= National Response Framework =

Current incident management architecture of United States civil defense

The United States National Response Framework (NRF) is part of the National Strategy for Homeland Security that presents the guiding principles enabling all levels of domestic response partners to prepare for and provide a unified national response to disasters and emergencies. Building on the existing National Incident Management System (NIMS) as well as Incident Command System (ICS) standardization, the NRF's coordinating structures are always in effect for implementation at any level and at any time for local, state, and national emergency or disaster response.

==NRF authority==
The NRF formally replaced the National Response Plan (NRP) on March 22, 2008, sixty days after its publication in the Federal Register. Until that time, the NRF served as information on the national intent for homeland security policy to replace the NRP on that date.

==NRF five key principles==
Engaged partnership means that leaders at all levels collaborate to develop shared response goals and align capabilities. This collaboration is designed to prevent any level from being overwhelmed in times of crisis.

Tiered response refers to the efficient management of incidents, so that such incidents are handled at the lowest possible jurisdictional level and supported by additional capabilities only when needed.

Scalable, flexible, and adaptable operational capabilities are implemented as incidents change in size, scope, and complexity, so that the response to an incident or complex of incidents adapts to meet the requirements under ICS/NIMS management by objectives. The ICS/NIMS resources of various formally defined resource types are requested, assigned and deployed as needed, then demobilized when available and incident deployment is no longer necessary.

Unity of effort through unified command refers to the ICS/NIMS respect for each participating organization's chain of command with an emphasis on seamless coordination across jurisdictions in support of common objectives.

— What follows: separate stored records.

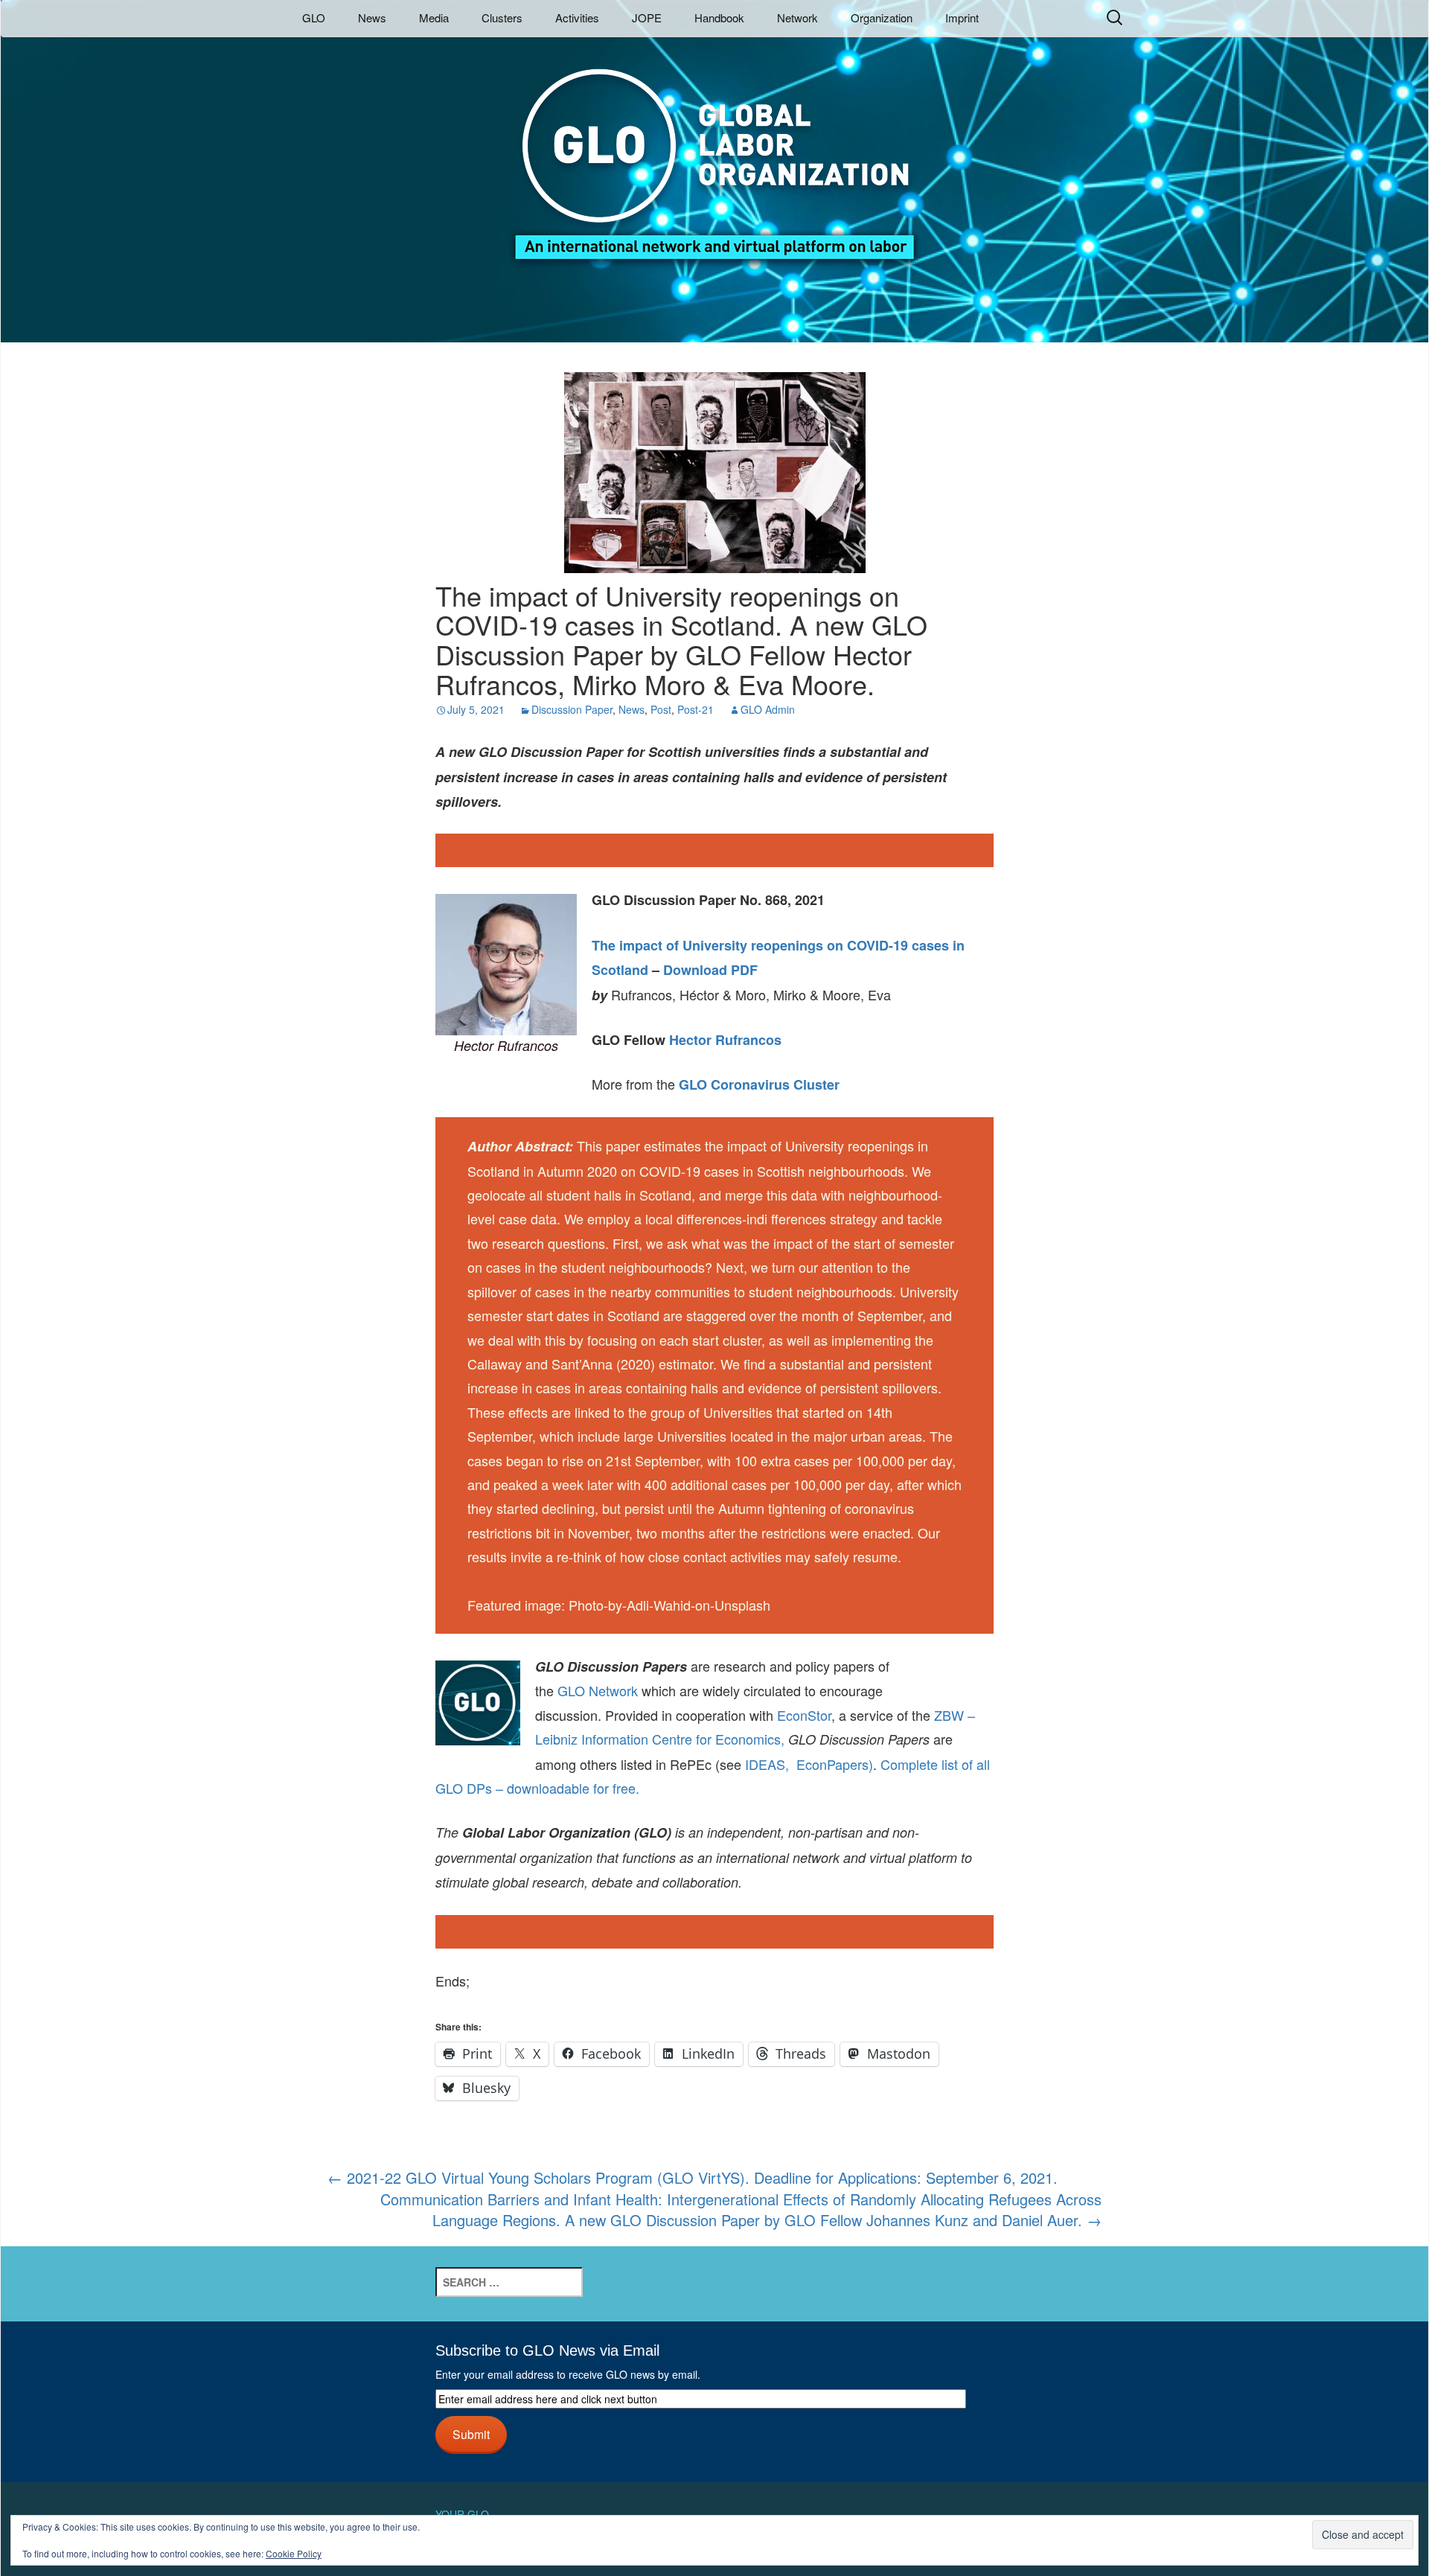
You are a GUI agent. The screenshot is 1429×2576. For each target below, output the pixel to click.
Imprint (962, 17)
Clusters (502, 17)
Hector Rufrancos (725, 1039)
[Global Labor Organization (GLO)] (714, 153)
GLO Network (597, 1690)
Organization (881, 17)
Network (797, 17)
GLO (313, 17)
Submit (471, 2434)
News (372, 17)
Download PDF (710, 969)
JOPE (647, 17)
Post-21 (695, 709)
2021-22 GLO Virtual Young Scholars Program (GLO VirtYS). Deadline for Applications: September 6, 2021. (692, 2177)
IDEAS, (767, 1764)
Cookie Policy (294, 2553)
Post (660, 709)
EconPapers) (831, 1764)
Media (434, 17)
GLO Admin (768, 709)
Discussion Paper (572, 709)
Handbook (719, 17)
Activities (577, 17)
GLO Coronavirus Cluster (759, 1084)
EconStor (804, 1715)
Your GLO (462, 2514)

This seamless coordination is guided by the "Plain English" communication protocol between ICS/NIMS command structures and assigned resources to coordinate response operations among multiple jurisdictions that may be joined at an incident complex.

Readiness to Act: "It is our collective duty to provide the best response possible. From individuals, households, and communities to local, tribal, State, and Federal governments, national response depends on our readiness to act."

==NRF core==
The NRF consists of the core document and annexes. The NRF core covers:
- Roles and responsibilities at the individual, organizational and other private sector as well as local, state, and federal government levels
- Response actions
- Staffing and organization
- Planning and the National Preparedness Architecture
- NRF implementation, Resource Center, and other supporting documents incorporated by reference

==NRF annexes==

===NRF ESF Annexes===
The NRF Emergency Support Function Annexes include the following enumerated protocols:
- ESF #1 - Transportation
- ESF #2 – Communications
- ESF #3 – Public Works and Engineering
- ESF #4 – Firefighting
- ESF #5 – Information and Planning
- ESF #6 – Mass Care, Emergency Assistance, Housing, and Human Services
- ESF #7 – Logistics Management and Resource Support
- ESF #8 – Public Health and Medical Services
- ESF #9 – Search and Rescue
- ESF #10 – Oil and Hazardous Materials Response
- ESF #11 – Agriculture and Natural Resources
- ESF #12 – Energy
- ESF #13 – Public Safety and Security
- ESF #14 – Cross-Sector Business and Infrastructure
- ESF #15 – External Affairs

===NRF Support Annexes===
The Support Annexes include:
- Critical Infrastructure and Key Resources (CIKR)
- Financial Management
- International Coordination
- Private-Sector Coordination
- Public Affairs
- Tribal Relations
- Volunteer and Donations Management
- Worker Safety and Health

===NRF Incident Annexes===
The Incident Annexes include:
- Incident Annex Introduction
- Biological Incident
- Catastrophic Incident
- Cyber Incident
- Food and Agriculture Incident
- Mass Evacuation Incident
- Nuclear/Radiological Incident
- Terrorism Incident Law Enforcement and Investigation

The Oil and Hazardous Materials Annex has been superseded by ESF #10

==Historical context==
The NRF represents the American state of the art in the blueprint application of strategic staff planning that has at its roots the model of the Prussian General Staff in 1870, after which the United States Army adopted that form of staff organizational structure and function. This model includes dedicated doctrinal components for an institutional emphasis on leadership training at all organizational levels, combined with continuous historical analysis for acquiring generally understood strategic lessons.

In the specific instance of the NRF model for best-practice strategic staff planning under comprehensive emergency management (CEM) after Homeland Security Presidential Directives 5 and 8, the NRF incorporates military field components as directed by the President or released by the Secretary of Defense. In their parallel command structure to ICS/NIMS under national coordination, these military assets support the operations of ICS/NIMS civilian resources in a given incident scenario under management by objectives. Under the Secretary of Homeland Security, the NRF Resource Center exists a living system that can be revised and updated in a dynamic transparent fashion, where the online Resource Center will allow for ongoing revisions as necessary to reflect the continuous analysis of real-world events and the acquisition of CEM lessons subsequently learned.